## Excerpt to read
++++++++++++++++++++
Some maximum values in Testing Dataframe are not 1, some minimum values are > 0. Is this wrong? What could be an explanation for this? Could we see negative values in test or values greater than 1?

Part Two¶

Perform Classification using Multiple Linear Regression¶

In [9]:

#Add constant to x_train and x_test
x_train_cst = sm.add_constant(x_train)
x_test_cst = sm.add_constant(x_test)

#Training
model = OLS(y_train, x_train_cst).fit()

#Predict
y_pred_train = model.predict(x_train_cst)>0.5
y_pred_test = model.predict(x_test_cst)>0.5

#Perfromance Evaluation
train_score = accuracy_score(y_train, y_pred_train)*100
test_score = accuracy_score(y_test, y_pred_test)*100

print("Training Set Accuracy:",str(train_score)+'%')
print("Testing Set Accuracy:",str(test_score)+'%')

Training Set Accuracy: 98.4375%
Testing Set Accuracy: 94.44444444444444%

In [10]:

#Get significant predictors and Confidence Intervals using Stats Model Summary
print("Significant Predictors :\n",)
print(model.pvalues[model.pvalues<0.01],"\n")

thresh = 0.01
intervals = model.conf_int(alpha=thresh)
intervals = intervals.rename(index=str, columns={0:str(thresh/2*100)+"%",1:str((1-thresh/2)*100)+"%"})
print("Confidence Intervals:",)
display(intervals)

Significant Predictors :

const          1.302238e-21
petal_width    1.368759e-06
dtype: float64 

Confidence Intervals:

	0.5%	99.5%
const	1.021095	1.466538
sepal_length	-0.493553	1.000970
sepal_width	-0.115400	0.921418
petal_length	-2.049886	0.164881
petal_width	-1.768611	-0.597113

Here, we have used a higher probability threshold (p<0.01) since we have very few datapoints. Does this make sense?

petal_width seems like the only significant predictor, is this intuitive given the histogram above?

In [11]:

#Get Performance by Class (Lookup Confusion Matrix)
pd.crosstab(y_test, y_pred_test, margins=True, rownames=['Actual'], colnames=['Predicted'])

Out[11]:

Predicted	False	True	All
Actual
False	22	2	24
True	0	12	12
All	22	14	36

Can you calculate True Positive Rate? False Positive Rate?
++++++++++++++++++++
## Data excerpts
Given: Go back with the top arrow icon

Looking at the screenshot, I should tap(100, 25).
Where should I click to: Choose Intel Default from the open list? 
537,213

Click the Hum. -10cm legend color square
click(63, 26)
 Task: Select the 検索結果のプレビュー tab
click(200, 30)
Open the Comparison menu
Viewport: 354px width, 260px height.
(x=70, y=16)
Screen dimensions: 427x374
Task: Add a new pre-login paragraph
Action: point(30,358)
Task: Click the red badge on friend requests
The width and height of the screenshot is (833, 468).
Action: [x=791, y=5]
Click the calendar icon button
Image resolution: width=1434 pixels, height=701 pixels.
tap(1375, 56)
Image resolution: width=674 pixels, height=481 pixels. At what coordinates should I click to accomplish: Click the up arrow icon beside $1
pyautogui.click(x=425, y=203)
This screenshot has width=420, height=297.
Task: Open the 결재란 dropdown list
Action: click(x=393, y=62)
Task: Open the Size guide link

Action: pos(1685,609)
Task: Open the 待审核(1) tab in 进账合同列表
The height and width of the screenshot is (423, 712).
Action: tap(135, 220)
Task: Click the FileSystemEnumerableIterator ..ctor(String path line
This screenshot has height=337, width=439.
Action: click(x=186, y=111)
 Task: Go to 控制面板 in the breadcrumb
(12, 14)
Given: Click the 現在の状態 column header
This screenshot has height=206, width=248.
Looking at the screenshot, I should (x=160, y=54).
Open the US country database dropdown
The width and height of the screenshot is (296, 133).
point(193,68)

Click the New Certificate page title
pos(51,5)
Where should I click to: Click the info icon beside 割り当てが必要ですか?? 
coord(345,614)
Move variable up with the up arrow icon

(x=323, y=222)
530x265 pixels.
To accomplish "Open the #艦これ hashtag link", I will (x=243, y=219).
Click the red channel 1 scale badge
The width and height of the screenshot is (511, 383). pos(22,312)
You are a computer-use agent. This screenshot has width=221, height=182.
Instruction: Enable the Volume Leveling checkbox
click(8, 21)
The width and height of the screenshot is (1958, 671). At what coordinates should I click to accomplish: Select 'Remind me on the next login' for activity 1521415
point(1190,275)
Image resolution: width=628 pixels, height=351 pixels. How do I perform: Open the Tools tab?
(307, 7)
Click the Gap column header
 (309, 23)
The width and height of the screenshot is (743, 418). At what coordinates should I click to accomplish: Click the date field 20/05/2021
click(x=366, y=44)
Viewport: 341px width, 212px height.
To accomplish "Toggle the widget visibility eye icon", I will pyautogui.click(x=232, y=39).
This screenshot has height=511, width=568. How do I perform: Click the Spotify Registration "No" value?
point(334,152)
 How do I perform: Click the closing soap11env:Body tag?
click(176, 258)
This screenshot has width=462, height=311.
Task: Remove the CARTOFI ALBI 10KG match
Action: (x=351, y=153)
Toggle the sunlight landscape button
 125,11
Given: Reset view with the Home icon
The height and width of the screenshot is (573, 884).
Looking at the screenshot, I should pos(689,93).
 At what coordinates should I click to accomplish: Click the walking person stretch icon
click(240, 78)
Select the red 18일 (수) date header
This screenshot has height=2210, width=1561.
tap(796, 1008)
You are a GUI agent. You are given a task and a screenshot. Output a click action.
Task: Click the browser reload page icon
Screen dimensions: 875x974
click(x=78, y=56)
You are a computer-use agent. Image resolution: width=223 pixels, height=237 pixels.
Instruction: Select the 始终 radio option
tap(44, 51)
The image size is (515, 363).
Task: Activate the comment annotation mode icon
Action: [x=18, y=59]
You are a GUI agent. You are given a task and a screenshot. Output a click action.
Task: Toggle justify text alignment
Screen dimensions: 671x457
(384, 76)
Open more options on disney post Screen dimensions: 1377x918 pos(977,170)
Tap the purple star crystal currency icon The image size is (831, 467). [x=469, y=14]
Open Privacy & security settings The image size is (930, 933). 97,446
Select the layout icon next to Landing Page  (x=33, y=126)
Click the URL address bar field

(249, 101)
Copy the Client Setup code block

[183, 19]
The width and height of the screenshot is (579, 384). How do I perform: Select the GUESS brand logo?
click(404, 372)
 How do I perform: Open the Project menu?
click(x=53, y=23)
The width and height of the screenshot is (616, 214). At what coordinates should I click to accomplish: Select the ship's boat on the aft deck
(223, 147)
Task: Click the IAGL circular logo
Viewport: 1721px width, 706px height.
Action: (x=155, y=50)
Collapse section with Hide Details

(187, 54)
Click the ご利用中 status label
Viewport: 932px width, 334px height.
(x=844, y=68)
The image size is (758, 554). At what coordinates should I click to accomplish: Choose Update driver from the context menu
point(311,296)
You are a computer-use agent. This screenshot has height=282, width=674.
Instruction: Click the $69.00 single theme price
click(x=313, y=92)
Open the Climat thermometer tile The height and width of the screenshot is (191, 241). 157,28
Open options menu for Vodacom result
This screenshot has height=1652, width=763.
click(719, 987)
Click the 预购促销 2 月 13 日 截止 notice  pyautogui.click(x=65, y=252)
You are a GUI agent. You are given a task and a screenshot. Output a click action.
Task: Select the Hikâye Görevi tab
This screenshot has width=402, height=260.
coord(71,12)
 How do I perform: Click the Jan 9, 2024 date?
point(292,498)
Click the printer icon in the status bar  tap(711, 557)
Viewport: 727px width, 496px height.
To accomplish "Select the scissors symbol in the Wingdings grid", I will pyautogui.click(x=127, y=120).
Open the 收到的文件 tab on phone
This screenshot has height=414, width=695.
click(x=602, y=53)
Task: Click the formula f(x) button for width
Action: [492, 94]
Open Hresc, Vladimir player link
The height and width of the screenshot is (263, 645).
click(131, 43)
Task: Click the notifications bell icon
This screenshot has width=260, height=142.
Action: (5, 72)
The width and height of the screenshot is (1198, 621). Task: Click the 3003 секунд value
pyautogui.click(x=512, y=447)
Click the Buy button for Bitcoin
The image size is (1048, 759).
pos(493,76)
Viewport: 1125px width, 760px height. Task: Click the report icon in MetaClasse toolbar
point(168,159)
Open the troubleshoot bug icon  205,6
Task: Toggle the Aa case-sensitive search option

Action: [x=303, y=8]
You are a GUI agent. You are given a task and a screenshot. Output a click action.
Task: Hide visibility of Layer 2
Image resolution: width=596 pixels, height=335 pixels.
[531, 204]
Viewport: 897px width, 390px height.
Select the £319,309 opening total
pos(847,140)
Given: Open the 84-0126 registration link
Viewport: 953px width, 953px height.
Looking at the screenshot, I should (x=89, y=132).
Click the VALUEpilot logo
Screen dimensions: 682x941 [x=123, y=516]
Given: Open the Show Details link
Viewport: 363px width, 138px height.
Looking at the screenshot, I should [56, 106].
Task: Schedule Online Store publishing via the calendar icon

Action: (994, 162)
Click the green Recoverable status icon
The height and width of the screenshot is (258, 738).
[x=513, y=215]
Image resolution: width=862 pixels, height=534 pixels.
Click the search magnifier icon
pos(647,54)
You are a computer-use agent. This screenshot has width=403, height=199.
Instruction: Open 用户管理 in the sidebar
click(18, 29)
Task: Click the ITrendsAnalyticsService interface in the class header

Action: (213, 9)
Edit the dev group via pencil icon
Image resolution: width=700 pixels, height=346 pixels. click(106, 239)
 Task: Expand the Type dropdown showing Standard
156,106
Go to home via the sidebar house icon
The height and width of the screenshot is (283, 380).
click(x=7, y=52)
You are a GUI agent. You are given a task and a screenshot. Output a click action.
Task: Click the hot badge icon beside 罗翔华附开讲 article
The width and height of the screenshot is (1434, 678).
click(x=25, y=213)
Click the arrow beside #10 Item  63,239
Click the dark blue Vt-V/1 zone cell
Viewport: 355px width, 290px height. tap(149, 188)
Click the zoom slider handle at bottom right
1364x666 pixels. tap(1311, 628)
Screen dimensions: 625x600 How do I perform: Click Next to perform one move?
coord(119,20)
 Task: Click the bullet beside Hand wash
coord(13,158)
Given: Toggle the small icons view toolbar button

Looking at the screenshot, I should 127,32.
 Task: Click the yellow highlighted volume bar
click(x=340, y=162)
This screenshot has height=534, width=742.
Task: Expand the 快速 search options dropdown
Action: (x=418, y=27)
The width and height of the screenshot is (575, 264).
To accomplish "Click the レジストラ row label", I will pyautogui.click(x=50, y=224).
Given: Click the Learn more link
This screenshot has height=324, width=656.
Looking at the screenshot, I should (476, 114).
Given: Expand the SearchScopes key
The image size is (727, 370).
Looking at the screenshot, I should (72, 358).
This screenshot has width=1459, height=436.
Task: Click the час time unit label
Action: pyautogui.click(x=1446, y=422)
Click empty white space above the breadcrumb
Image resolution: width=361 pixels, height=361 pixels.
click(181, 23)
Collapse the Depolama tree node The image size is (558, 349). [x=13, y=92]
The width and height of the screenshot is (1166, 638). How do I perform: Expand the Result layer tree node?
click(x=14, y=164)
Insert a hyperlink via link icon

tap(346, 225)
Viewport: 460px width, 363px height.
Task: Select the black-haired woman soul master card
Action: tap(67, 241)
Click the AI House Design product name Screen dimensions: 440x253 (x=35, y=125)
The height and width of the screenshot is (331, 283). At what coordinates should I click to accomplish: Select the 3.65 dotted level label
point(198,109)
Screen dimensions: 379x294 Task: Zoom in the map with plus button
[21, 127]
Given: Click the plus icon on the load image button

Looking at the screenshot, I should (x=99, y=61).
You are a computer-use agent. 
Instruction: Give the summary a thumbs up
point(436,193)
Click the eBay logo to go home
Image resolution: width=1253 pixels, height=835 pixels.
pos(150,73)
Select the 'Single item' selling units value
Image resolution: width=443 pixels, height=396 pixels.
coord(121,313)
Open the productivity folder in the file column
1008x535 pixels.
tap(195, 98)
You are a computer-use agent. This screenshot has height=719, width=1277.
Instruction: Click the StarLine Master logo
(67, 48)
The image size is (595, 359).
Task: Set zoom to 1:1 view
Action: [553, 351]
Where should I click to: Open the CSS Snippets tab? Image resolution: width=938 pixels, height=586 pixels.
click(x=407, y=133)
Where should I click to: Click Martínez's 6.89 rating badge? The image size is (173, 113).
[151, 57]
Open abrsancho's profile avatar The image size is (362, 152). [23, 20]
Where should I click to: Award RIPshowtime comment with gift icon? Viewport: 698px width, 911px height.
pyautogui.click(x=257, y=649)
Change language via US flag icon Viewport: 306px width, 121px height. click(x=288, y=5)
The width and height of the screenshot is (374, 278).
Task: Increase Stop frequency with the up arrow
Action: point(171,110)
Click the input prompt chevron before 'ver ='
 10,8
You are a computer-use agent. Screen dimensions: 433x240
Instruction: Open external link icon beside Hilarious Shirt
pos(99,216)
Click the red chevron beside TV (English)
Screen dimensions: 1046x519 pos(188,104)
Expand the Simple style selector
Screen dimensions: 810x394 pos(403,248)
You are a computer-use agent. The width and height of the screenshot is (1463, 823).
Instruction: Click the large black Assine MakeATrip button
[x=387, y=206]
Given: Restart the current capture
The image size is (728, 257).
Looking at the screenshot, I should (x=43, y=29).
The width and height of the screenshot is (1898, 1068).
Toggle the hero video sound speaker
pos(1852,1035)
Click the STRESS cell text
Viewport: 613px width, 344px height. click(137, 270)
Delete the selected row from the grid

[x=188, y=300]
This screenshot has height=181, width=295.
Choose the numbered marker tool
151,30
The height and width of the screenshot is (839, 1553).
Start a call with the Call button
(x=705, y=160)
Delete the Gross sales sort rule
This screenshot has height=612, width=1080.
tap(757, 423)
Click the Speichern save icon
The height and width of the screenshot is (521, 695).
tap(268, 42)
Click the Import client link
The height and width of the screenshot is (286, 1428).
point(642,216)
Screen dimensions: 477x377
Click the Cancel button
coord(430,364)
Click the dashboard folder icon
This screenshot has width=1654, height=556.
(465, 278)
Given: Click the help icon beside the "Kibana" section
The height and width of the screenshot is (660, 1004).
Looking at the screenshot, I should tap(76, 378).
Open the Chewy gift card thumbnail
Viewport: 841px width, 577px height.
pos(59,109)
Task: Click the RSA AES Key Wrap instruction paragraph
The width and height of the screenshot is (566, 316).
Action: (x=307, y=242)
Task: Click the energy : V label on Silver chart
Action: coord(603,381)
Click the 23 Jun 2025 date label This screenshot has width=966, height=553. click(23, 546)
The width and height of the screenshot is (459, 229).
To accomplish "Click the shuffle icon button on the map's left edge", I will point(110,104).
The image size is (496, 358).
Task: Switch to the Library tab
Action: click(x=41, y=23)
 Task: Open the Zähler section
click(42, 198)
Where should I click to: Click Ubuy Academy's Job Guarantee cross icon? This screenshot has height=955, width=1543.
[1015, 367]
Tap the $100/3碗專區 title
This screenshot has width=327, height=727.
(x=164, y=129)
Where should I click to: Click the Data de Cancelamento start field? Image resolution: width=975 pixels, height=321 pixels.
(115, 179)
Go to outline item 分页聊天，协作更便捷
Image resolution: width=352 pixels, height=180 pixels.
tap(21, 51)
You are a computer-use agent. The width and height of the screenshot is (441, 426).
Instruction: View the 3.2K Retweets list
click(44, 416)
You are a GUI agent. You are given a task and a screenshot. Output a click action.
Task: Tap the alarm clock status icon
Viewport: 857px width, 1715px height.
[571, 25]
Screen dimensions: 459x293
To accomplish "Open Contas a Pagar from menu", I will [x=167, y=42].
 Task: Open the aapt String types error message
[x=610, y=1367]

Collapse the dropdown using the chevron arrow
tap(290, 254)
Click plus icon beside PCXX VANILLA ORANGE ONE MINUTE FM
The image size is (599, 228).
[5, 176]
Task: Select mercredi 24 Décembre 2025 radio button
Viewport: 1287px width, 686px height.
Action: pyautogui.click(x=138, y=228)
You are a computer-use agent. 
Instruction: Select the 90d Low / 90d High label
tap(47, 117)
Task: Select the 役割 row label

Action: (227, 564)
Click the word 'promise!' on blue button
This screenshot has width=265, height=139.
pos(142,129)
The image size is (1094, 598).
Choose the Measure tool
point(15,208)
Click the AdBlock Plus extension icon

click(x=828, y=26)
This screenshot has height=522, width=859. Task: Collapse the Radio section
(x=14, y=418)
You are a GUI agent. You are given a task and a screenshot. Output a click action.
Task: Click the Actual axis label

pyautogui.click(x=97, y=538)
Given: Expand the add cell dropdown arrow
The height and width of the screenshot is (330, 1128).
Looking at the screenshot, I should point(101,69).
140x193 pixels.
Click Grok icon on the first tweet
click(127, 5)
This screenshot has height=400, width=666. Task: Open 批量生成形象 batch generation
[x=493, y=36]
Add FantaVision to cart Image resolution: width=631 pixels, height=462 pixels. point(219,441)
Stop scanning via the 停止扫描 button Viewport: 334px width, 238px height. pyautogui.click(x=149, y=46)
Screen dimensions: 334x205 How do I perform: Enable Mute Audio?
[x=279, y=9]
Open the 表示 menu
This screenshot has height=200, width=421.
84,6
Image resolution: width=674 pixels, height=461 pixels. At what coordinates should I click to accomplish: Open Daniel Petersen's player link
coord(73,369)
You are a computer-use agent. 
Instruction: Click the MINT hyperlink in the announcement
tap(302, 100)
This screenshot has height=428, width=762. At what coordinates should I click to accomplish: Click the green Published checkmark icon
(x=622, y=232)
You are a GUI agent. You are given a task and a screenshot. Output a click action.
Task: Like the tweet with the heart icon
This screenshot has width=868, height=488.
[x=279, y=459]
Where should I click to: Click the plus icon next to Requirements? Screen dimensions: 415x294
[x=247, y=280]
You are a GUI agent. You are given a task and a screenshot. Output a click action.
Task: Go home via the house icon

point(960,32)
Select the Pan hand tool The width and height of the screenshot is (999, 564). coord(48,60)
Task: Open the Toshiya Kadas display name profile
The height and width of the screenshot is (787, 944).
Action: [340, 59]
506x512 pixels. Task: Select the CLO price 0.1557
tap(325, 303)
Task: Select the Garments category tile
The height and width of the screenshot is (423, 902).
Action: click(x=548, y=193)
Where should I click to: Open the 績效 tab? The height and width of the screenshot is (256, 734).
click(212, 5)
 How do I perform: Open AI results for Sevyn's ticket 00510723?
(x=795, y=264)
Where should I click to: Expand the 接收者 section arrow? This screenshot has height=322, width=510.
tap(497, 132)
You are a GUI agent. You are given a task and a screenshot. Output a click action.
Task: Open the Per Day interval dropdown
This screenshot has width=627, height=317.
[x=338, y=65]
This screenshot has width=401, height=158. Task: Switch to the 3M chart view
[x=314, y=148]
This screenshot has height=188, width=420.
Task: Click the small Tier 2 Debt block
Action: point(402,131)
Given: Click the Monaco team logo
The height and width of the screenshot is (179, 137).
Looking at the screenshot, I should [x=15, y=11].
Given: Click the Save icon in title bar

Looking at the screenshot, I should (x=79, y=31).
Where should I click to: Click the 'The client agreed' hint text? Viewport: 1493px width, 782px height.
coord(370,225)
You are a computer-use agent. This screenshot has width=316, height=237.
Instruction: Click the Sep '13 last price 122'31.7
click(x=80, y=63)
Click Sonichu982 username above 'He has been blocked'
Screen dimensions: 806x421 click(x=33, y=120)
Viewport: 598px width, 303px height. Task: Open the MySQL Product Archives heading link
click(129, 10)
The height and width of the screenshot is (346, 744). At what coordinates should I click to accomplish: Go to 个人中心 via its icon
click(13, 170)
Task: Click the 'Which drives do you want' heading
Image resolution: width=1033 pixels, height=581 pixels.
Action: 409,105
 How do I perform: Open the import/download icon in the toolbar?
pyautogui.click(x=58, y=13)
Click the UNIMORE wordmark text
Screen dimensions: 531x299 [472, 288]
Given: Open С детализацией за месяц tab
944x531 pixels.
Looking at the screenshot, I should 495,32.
++++++++++++++++++++
## Exercise set
**1.** For each statement below, say whether it agrees with the classification excerpt. Answer yes or no and quote the deciding words of the excerpt. (a) The training set accuracy is reported as 98.4375%. (b) sepal_length is given as a significant predictor. (c) The model is fit with OLS on the training data.
**2.** Repeat the part of the classification excerpt that runs from "#Add constant to" down to "model = OLS(y_train, x_train_cst).fit()", keeping every character unchanged.

## Answers given
**1.**
(a) Yes: "Training Set Accuracy: 98.4375%"
(b) No: "petal_width seems like the only significant predictor"
(c) Yes: "model = OLS(y_train, x_train_cst).fit()"

**2.**
#Add constant to x_train and x_test
x_train_cst = sm.add_constant(x_train)
x_test_cst = sm.add_constant(x_test)

#Training
model = OLS(y_train, x_train_cst).fit()